Ryan Blaney chwali „niezwykłe wykonanie” swojego zespołu przed rozgrywką NASCAR Cup Series na torze Phoenix Raceway
Ryan Blaney wkracza w weekend mistrzostw z impetem pod skrzydłami. Zespół nr 12 Team Penske Ford podniósł się po załamaniu w połowie sezonu, co zapewniło Blaneyowi doskonałą pozycję do zdobycia swojej pierwszej serii Pucharu NASCAR.
Blaney wśliznął się do play-offów dzięki zwycięstwu na torze Charlotte Motor Speedway i nie wzbudził większego zainteresowania w sezonie zasadniczym. Przebrnął przez letni kryzys i wygrał dwa wyścigi w fazie play-off, aby dotrzeć do finału sezonu jako pretendent do tytułu.
Wydaje się, że drużyna Penske nr 12 włączyła dopalacze pod koniec fazy play-off.
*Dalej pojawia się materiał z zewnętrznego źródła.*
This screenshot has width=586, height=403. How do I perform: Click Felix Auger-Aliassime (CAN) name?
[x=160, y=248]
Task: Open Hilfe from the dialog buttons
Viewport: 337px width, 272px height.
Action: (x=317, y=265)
Ryan Blaney ma za sobą wspaniałą 8. rundę, w której zapewnił sobie szóste, drugie i pierwsze miejsce. Blaney jest niezmiernie dumny ze swojej drużyny, która poradziła sobie z presją w fazie play-off.
„Myślę, że dzięki temu, co robiliśmy przez ostatnie trzy tygodnie, jesteśmy w stanie zdobyć mistrzostwo. Wykonanie, które wykonaliśmy, było naprawdę niezwykłe” – powiedział Blaney podczas Dnia Mediów. „Czuję, że w rundzie ósmej mieliśmy najlepszą prędkość i najlepsze wyścigi ze wszystkich. Masz tylko nadzieję, że będziesz to robić dalej. Nasza grupa może.”
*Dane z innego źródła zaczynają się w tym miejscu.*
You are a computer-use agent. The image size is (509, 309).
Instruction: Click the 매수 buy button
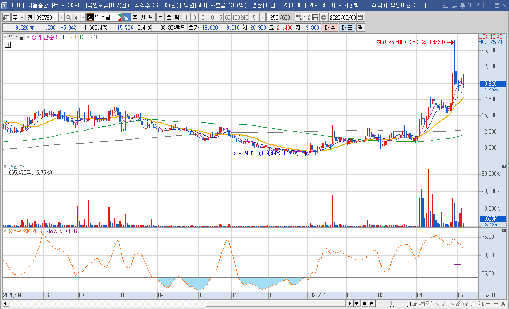click(x=330, y=27)
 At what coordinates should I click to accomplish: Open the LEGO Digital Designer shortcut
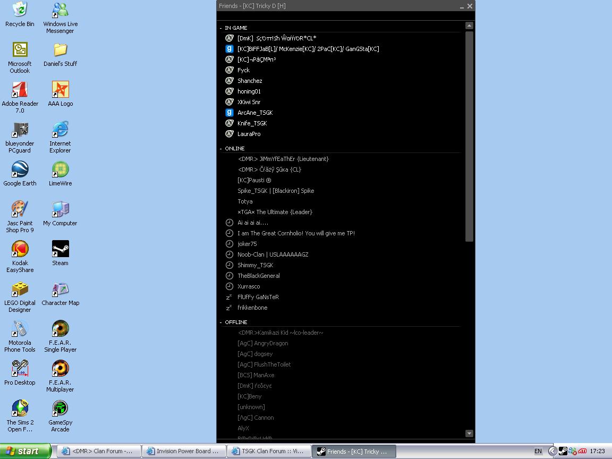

„Nasza grupa zdecydowanie pracuje teraz na pełnych obrotach. Na pewno jestem z nich dumny” – dodał.
Po zapewnieniu sobie w końcu miejsca w czwórce mistrzów po raz pierwszy w swojej karierze w Cup Series, Ryan Blaney jest faworytem do tytułu, biorąc pod uwagę jego imponujące osiągnięcia na torze Phoenix Raceway.
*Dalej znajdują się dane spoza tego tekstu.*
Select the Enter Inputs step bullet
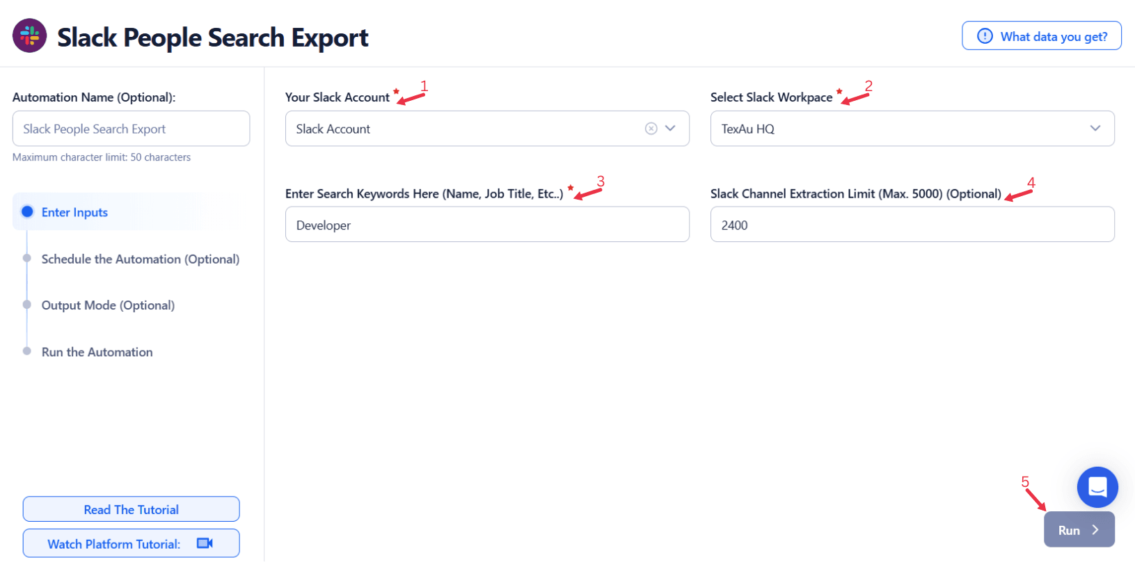1135x569 pixels. (x=27, y=212)
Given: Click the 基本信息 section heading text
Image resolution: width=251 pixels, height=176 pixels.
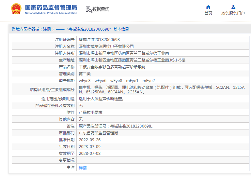Looking at the screenshot, I should pos(121,29).
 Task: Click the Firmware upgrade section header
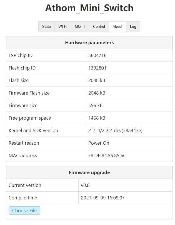(89, 172)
Kierowca Forda z numerem 12 cztery razy z rzędu znajdował się w pierwszej piątce na torze o długości jednej mili. W wyścigu wiosennym zajął drugie miejsce wcześniej, a w wyścigu jesiennym w zeszłym sezonie był drugi za swoim kolegą z drużyny, zdobywcą tytułu Joeyem Logano .
Korzystając z fali rozmachu, Blaney ma nadzieję, że w ten weekend zdobędzie dub, który w niedzielę, 5 listopada, podniesie Bill France Trophy.
Ryan Blaney wspomina swoje „wyjątkowe” zwycięstwo w Martinsville
Przed przedostatnim wyścigiem na torze Martinsville Speedway w ubiegły weekend Ryan Blaney znajdował się zaledwie powyżej linii granicznej.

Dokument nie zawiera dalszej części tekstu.